Kodo – The Art of the Japanese Incense Ceremony
What Is A Japanese Incense Ceremony?
Japan is a country that has a rich cultural history, some of which is hugely different from that of western culture. Japanese incense is regarded as one of the finest incenses in the world, made from a fusion of aromatic plant material and essential oils. Japanese incense is ideal for things such as meditation, aromatherapy or to create a calm relaxing environment around the home.
For information into Japanese incense and why they are regarded to some of the best in the world, please read our previous post.
Japanese incense has an important place within Japanese culture, so much so that it has its own special customs and a ceremony. A Japanese incense ceremony is known as a Kodo. As with other aspects of Japanese culture, the Kodo is one that is full of tradition and specific ways of doing things.
The History of Kodo
Kodo (literally translated as way of incense), or the Japanese ceremony of appreciating incense; involves using incense under a specific set of rules. The kodo ceremony, much like a tea ceremony also covers all of the essential tools of the ceremony. Beginning in the Sengoku Period (the warring states period – where there was a lot of social upheaval and a lot of conflict) of Japanese history, Kodo was a popular event among the samurai and aristocracy; having a similar kind of popularity to the tea ceremony.
Following on from this in the Azuchi-Momoyama period, the upper class held cultural events and performances such as the tea ceremony, renga composition (composing linked verses), and Noh plays. Kodo fit in alongside these traditions and was a popular social event.
Kodo began to be recognised as one of the refined arts or geido, as time moved on and formalities began to develop within the ceremony. Geido are arts and ceremonies that should be performed to specific rules and manners.

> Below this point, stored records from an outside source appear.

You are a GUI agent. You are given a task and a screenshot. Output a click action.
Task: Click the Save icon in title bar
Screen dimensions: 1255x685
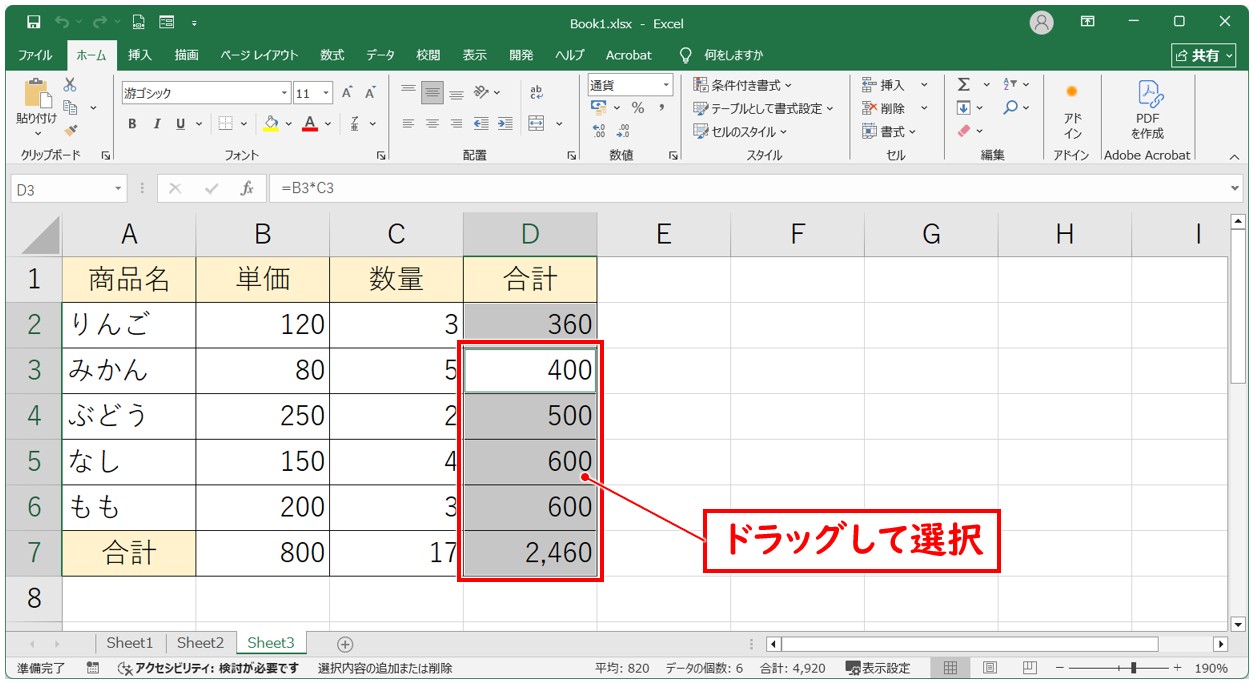[33, 21]
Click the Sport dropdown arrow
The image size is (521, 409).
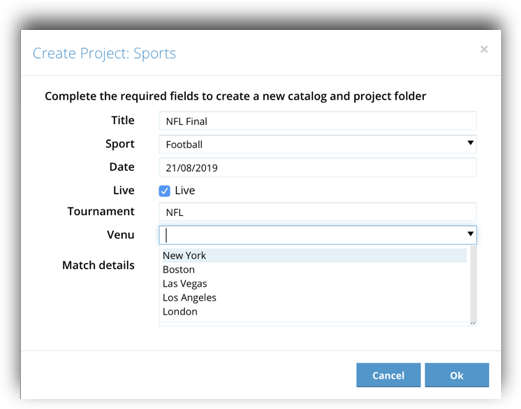click(x=470, y=143)
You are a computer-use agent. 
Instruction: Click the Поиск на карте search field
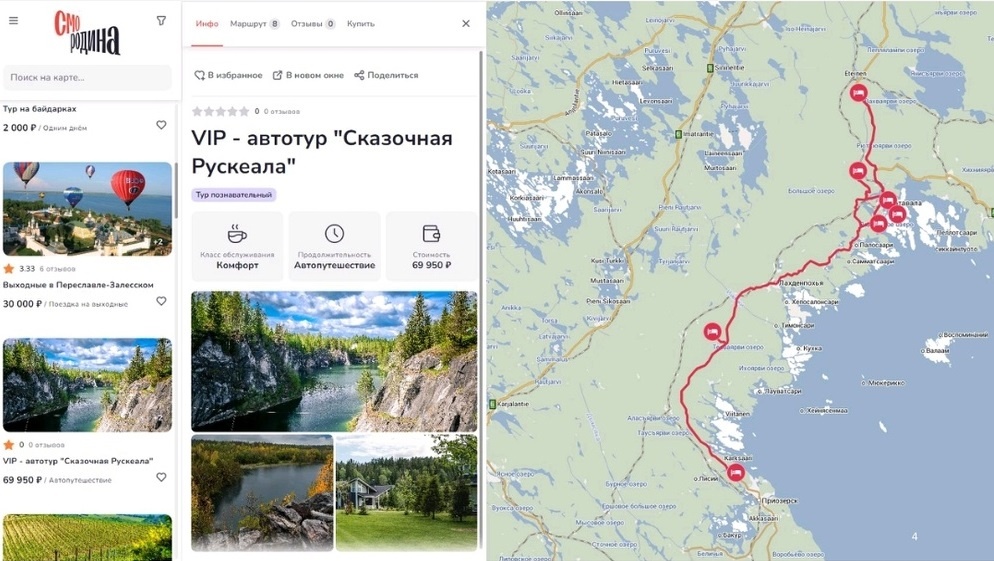87,77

This is one of the distinct differences between incense in Japan and fragrances in the west, as in the west people expect nothing other than a scent from fragrance. Kodo began to spread from the Samurai and aristocracy to intellectuals such as writers, artists merchants and landowners. Incense began to have a growing influence on literature and calligraphy, as well as the tea ceremony, and became an important spiritual asset for the time period.
Founders Of Kodo
Kodo is thought to have been turned into a form of game, towards the end of the 16th century by a high ranking court official named Sanetaka Sanjonish and a samurai named Soushin Shino. Kodo branched off into several schools, of which two main schools survived the Oie-ryu School founded by Sanetaka Sanjonish has shaped the manners of performing Kodo whereas Shino-ryu puts more emphasis on formality and manners.
What Does Kodo Involve?
There are two main aspects to Kodo:
– Improving Mental Well Being – along with tea ceremonies and flower arrangement, Kodo is special as it involves a quiet room and special etiquette for inhaling fragrances. This takes you away from the stresses f modern life and allows for introspection and calm; by improving your knowledge of the art you improve the benefit you take from Kodo.
– The Gaming Aspect of Kodo – this is a way to hone the sense and understanding of different fragrances, a fragrant woodchip is chosen from a group, and then placed into an incense burner, this is unlabeled and –passed around and participants have to guess what fragrance it is.
Etiquette Of Kodo
The process of sniffing incense is a specific one. You need to steady the incense burner on your left hand and keep it horizontal placing your right thumb and little finger on the incense burner. Then bring the burner up to your nose while keeping it horizontal, then take in the fragrance through the space between your right thumb and forefinger.